VRSPAM is compared with several baselines: SPAM, SOLAM [24] and one-pass AUC optimization algorithm (OPAUC) [9], which are state-of-the-art methods for AUC maximization. SOLAM was modified to have the Frobenius Norm Regularizer (as in [17]). VRSPAM is compared against OPAUC with the least square loss.

All datasets are publicly available from [4] and [8]. Some of the datasets, like MNIST, are multiclass, and we convert them to binary labels by numbering the classes and assigning all the even labels to one class and all the odd labels to another. The results are the mean AUC score and standard deviation of 20 runs on each dataset.

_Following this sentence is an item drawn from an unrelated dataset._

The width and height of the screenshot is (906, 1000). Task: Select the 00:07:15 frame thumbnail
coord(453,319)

All the datasets were randomly divided into training and test splits with 80% and 20% of the data. The parameters \(\beta \in 10^{[-5:5]}\) and \(\beta _1 \in 10^{[-5:5]}\) for \(\textsc {VRSPAM}-L^2\) and \(\textsc {VRSPAM}-NET\) are chosen by a 5 fold cross-validation on the training set. All the code is implemented in matlab. We measured the algorithm’s computational time using an Intel i7 CPU with a clock speed of 3538 MHz.

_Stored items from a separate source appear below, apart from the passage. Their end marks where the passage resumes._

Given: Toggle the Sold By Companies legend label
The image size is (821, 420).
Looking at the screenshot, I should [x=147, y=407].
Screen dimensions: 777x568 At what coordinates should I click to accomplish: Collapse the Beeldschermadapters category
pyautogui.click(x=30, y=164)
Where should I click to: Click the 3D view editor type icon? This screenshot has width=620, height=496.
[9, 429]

5.1 VRSPAM Has Lower Variance

Theoretically, we derived that VRSPAM has lower variance than the baseline SPAM algorithm. Here, we see empirically this holds across the different datasets. In the left column of Fig. 1, we show the variance of the VRSPAM update (\(\mathbf {v}_t\)) in comparison with the variance of SPAM update (\(G(\mathbf {w}_{t-1},z_{i_{t-1}})\)) . We observe that the variance of VRSPAM is lower than the variance of SPAM and decreases to the minimum value faster, which is in line with Theorem 1.

5.2 VRSPAM Has Faster Convergence

Theoretically, we derived that VRSPAM converges faster than the baseline SPAM algorithm. Here, we see empirically this holds across the different datasets. In the right column of Fig. 1, we show the performance of VRSPAM compared to existing methods for AUC maximization. We observe that VRSPAM converges to the maximum value faster than the other methods, and in some cases, this maximum value itself is higher for VRSPAM.

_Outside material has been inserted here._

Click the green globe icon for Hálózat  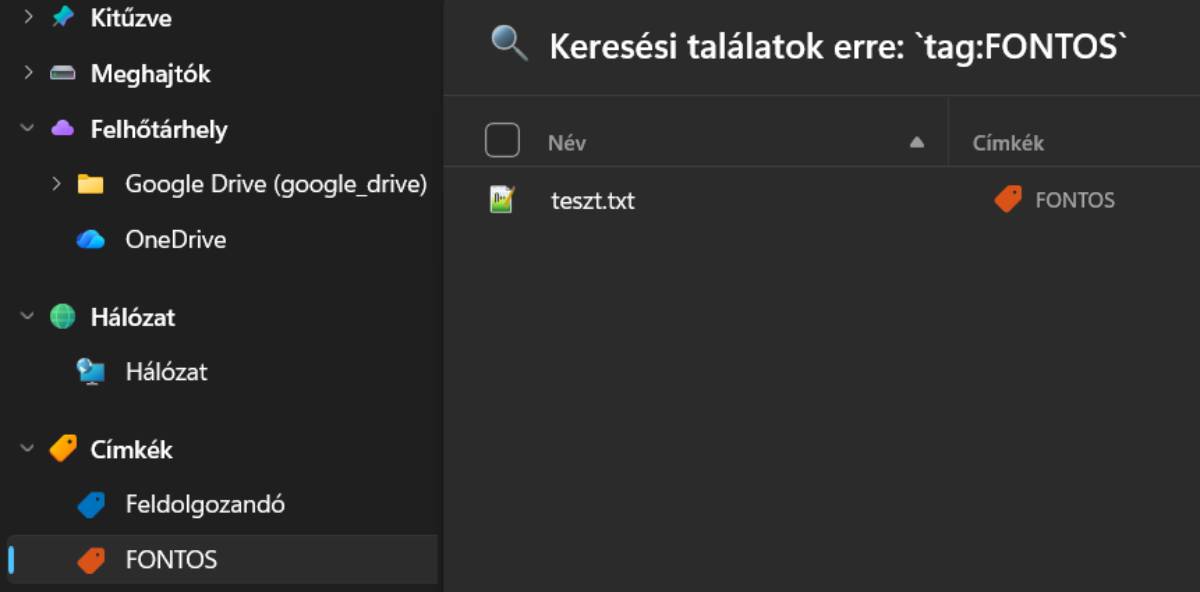(x=63, y=317)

We found that the best results were obtained when the initial weights of VRSPAM were set to be the output generated by SPAM after one iteration, which happens to be standard practice in related problems in optimization [13]. Table 2 summarizes the results of the performance of different algorithms as measured by the AUC metric, across different datasets. AUC values for SPAM-\(L^2\), SPAM-NET, SOLAM and OPAUC were taken from [17]. It is seen that in almost all the datasets, one of the two versions of VRSPAM has the best performance and this gain is consistent across multiple runs, as seen by the standard error. This shows that under finite computational time, VRSPAM is able to converge to the global optimum faster than the other algorithms.

6 Conclusion

In this paper, we propose a variance reduced stochastic proximal algorithm for AUC maximization (VRSPAM). We theoretically analyze the proposed algorithm and derive a much faster convergence rate of \(\mathcal {O}(\alpha ^t)\) where \(\alpha < 1\) (linear convergence rate), improving upon state-of-the-art methods [17] which have a convergence rate of \(\mathcal {O}(\frac{1}{t})\) (sub-linear convergence rate), for strongly convex objective functions with per iteration complexity of one data-point. We gave a theoretical analysis of this and showed empirically VRSPAM converges faster than other methods for AUC maximization.

For future work, it will be interesting to explore if other algorithms used to accelerate SGD can be used in this setting and if they lead to even faster convergence. It is also interesting to apply the proposed methods in practice to non-decomposable performance measures other than AUC. It would be interesting to extend the analysis to a non-convex and non-smooth regularizer using method presented in [23].